Sunday, April 4, 2010
I specifically did not mention any of the music of Clarence Williams in my last post, and similarly chose not to include the fabulous work of jazz tubist Cyrus St. Clair either. The pianist Clarence Williams is not a particularly well-known individual outside of the early jazz community and this is a shame, given that he contributed immensely to the development of musicians like James P. Johnson, Louis Armstrong, Coleman Hawkins, Sidney Bechet (who, rather strangely, played sarrusophone in one of Williams' many bands), and others.

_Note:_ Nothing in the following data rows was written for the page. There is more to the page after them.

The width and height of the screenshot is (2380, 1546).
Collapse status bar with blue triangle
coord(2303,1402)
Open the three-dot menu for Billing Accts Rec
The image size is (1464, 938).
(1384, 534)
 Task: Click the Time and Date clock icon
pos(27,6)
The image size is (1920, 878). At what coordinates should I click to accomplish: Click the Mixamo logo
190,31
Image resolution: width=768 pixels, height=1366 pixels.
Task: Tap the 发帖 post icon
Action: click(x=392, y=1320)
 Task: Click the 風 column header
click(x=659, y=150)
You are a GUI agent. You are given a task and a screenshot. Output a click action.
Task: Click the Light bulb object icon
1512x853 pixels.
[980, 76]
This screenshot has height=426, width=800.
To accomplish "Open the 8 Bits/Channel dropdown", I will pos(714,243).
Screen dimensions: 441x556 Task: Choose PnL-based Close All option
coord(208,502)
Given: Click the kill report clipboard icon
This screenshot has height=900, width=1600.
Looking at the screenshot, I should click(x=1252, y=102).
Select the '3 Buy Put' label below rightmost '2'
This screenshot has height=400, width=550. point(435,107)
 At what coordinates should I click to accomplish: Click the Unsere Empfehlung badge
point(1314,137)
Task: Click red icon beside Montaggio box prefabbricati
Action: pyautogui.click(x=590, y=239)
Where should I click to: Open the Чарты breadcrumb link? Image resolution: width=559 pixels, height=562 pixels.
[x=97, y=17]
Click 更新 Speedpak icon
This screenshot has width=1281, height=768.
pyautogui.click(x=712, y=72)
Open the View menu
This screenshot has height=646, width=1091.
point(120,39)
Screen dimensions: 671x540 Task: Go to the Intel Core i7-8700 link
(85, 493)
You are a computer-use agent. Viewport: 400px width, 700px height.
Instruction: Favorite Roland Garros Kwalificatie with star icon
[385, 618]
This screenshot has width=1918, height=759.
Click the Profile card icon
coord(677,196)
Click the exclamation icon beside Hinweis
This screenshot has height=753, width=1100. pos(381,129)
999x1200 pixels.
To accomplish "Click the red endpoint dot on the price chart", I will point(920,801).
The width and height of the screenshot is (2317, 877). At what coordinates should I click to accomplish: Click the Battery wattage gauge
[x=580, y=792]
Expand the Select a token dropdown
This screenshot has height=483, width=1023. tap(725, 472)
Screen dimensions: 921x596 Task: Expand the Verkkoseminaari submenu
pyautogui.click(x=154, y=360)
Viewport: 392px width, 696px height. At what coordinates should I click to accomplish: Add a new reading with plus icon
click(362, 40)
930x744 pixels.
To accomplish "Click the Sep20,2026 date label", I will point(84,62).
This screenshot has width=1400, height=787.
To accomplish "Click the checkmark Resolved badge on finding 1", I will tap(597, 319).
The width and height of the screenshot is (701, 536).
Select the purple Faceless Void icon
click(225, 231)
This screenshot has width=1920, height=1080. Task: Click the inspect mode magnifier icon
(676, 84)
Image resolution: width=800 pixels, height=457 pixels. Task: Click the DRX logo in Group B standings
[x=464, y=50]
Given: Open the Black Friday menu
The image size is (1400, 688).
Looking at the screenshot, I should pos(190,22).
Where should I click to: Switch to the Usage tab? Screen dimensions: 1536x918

Anyway, Williams was perpetually reinventing his band with various incarnations on the same theme of "Clarence Williams and..." with the accompanying group being everything from the Blue Five, the Washboard Four, his Jug Band, or (my favorite) his Bottomland Orchestra. I intend to use the name Bottomland Orchestra when I form my own tuba-centric band. Williams was apparently a fan of the tuba, as it was nearly always included in the instrumentation. This was due, no doubt, to the unprecedented jazz tuba chops of Cyrus St. Clair. Some of Williams' best tunes for tuba include Candy Lips (a no-brainer), Red River Blues, and Black Snake Blues. Following those links will take you to discographies where you can listen to the tunes and discover your own favorites.
Also, Candy Lips would have been a good name for our 'all-girl' tuba quartet from last year.